Aku merogoh ponsel di saku, kemudian mengetik sebuah pesan untuk Salsa, "Sal, sepulang kuliah bisa kita bicara? Aku ke aulamu, ya."

Satu-satunya jalan untuk memperbaiki bukanlah menghindar, tetapi menghadapi, membicarakan baik-baik dan mencari solusi bersama. Masalah tidak akan pernah bisa terselesaikan jika masing-masing dari kita mengokohkan ego.

Pukul empat sore aku berjalan kearah aula Fakultas Sendratari dengan harapan semoga hari ini masalah di antara kami terselesaikan sehingga tidak lagi perasaan-perasaan yang tak mengenakan. Namun, langkahku terhenti di belokan menuju pintu aula, aku menarik kaki ke belakang dinding dan bersembunyi di situ.

Aku melihat Rendy dan Salsa sedang mengobrol di depan pintu aula.

"Sal, lo nggak bisa maksa perasaan orang lain."

"Itu sama artinya dengan lo nggak bisa ngelarang perasaan gue. Kita sama-sama punya hak, Ren. Gue, kan, udah bilang, gue nggak maksa lo nerima gue, kok. Gue cuma pengin lo tahu, kalo ada perasaan istimewa di hati gue buat lo," kata Salsa.

"Hm, sama. Lo nggak bisa maksa tentang perasaan gue ke Syabil."

"Tapi, Syabil udah punya suami, Ren."

"Hak gue cinta sama dia, meskipun kita nggak jodoh."

Salsa terlihat frustasi, beberapa kali dia memejam dan membuka matanya sembari menghela napas panjang. Mungkin, ini waktunya aku muncul di antara mereka. Mungkin ini cara Allah menuntun aku, Rendy dan Salsa untuk bertemu di satu tempat.

Bismillah, dengan kaki bergetar aku berjalan mendekati mereka. Salsa yang pertama kali menyadari keberadaanku, dia tampak terkejut, "Syabil?"

Begitu Salsa menyebut namaku, Rendy menoleh, anehnya dia sama sekali tidak terkejut. Wajahnya tampak tenang, masih menenggelamkan satu tangannya di saku jeansnya.

"Apa yang kalian bicarakan?" tanyaku sembari terus mendekat.

"Nggak ada, nggak ada, kok, Bil." Salsa mencoba menutupi.

Aku menoleh ke arah Rendy, dia menatapku lurus tanpa berkedip. Aku langsung mengalihkan pandanganku ke arah Salsa yang terlihat gelisah.

"Bil?"

"Hm?" aku kembali menoleh kearah Rendy.

"Aku mencintaimu," ucap Rendy tanpa aba-aba yang langsung membuatku terperangah kaget, "dari dulu, sampai sekarang. Dan, bahkan mungkin sampai nanti."

"Lo gila, ya!" Salsa mendorong bahu kiri Rendy.

"Nggak, gue nggak gila. Gue jujur. Seperti lo yang jujur kalo lo cinta sama gue."

"Ren!" bentak Salsa.

Untuk beberapa detik aku masih mencerna semua ini, dalam detik demi detik itu aku seperti dalam titik tengah jembatan yang di setiap ujung ada Rendy dan Salsa. Kala aku maju, sisi Rendy menurun. Kala aku mundur, sisi Salsa yang menurun. Aku bingung, aku ingin mereka selamat. Tetapi, terasa mustahil. Dan hanya ada satu-satunya jalan, yakni... aku yang loncat untuk menyelamatkan mereka.

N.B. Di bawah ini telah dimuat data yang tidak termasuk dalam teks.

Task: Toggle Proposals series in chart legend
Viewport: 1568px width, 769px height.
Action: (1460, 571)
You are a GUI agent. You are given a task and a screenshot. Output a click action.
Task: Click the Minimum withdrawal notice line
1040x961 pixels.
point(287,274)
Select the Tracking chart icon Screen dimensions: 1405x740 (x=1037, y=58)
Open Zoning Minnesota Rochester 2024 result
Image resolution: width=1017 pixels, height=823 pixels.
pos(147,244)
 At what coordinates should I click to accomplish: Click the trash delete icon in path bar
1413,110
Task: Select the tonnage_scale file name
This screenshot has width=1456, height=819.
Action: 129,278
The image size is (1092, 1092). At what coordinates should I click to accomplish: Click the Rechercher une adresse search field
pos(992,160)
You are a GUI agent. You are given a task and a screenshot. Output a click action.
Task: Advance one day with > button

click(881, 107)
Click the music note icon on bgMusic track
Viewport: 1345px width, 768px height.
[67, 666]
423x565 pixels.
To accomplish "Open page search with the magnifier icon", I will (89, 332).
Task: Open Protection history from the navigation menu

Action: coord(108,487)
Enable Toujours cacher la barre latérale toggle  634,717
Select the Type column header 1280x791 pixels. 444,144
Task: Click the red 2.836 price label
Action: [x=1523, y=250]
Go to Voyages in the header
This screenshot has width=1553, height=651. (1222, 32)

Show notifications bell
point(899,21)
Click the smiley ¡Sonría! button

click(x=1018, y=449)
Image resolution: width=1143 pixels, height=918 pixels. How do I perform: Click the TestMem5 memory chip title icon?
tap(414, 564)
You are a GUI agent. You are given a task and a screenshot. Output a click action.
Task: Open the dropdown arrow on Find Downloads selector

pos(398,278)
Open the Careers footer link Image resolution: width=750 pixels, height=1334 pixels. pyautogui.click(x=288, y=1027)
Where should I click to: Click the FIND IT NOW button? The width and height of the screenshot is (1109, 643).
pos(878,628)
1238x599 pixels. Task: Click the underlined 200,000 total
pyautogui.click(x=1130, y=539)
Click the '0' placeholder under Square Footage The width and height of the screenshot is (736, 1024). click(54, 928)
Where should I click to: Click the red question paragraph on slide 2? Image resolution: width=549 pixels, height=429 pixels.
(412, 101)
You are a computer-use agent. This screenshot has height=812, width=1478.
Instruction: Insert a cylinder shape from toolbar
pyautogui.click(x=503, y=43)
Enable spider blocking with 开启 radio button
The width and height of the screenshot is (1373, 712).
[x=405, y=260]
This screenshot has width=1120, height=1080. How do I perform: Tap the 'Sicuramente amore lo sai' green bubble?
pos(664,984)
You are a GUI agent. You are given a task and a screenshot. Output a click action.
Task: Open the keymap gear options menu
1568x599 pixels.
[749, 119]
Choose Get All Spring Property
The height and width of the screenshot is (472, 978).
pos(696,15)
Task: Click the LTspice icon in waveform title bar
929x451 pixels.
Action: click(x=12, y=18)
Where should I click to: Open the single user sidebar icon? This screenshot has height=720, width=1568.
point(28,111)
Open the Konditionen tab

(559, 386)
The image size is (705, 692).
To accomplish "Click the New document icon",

PLAK! Tangan kananku mendarat di pipi kiri Rendy.

"Ingat-ingat kataku." Aku menatap intens ke arah Rendy, "Kamu bukan lagi sahabatku!" Aku menarik langkah, pergi dari meninggalkan mereka.

"Bil!" Salsa memanggilku, aku mendengar langkahnya mendekat. Aku mempercepat langkah dan menghilang di belokkan aula, "Bil! Tunggu!" Salsa menarik bahuku, di saat itu tangisanku pecah. Aku menekuk lutut kemudian menjatuhkan wajah di antara lutut.

"Bil? Hei?" Salsa ikut berlutut dan mengusap punggungku, "Gue... gue bingung mau ngomong apa. Cup, cup, ... please, jangan nangis."

Aku mengangkat wajah sembari tersengal-sengal, "Maafin aku, Sal."

"Ngapain lo minta maaf? Lo salah apa? Lo nggak salah apa-apa."

"Maafin aku..."

"Udah, udah, lo ngapain minta maaf sih? Lo nggak salah apa-apa, Bil."

"Aku..hiks...aku tahu kamu beberapa hari ini menghindariku karena masalah ini. Maafin aku karena nggak bisa membantu apa-apa, hiks..." Meski tersendat tangisan, aku mencoba mengutarakan apa yang selama ini aku rasakan.

"Ngindarin lo? Siapa? Gue? Gue sama sekali nggak ngindarin lo, Bil. Lo mikir apa sih?"

"Hiks... karena Rendy..."

Salsa terlihat menghela napas, "Gue nggak marah sama lo karena Rendy sukanya sama lo. Gue fine, Bil. Gue malah nggak ada pikiran buat marah sama lo. Lo itu sahabat gue, masa gara-gara cowok gue jadi musuhin lo? Gue nggak gila."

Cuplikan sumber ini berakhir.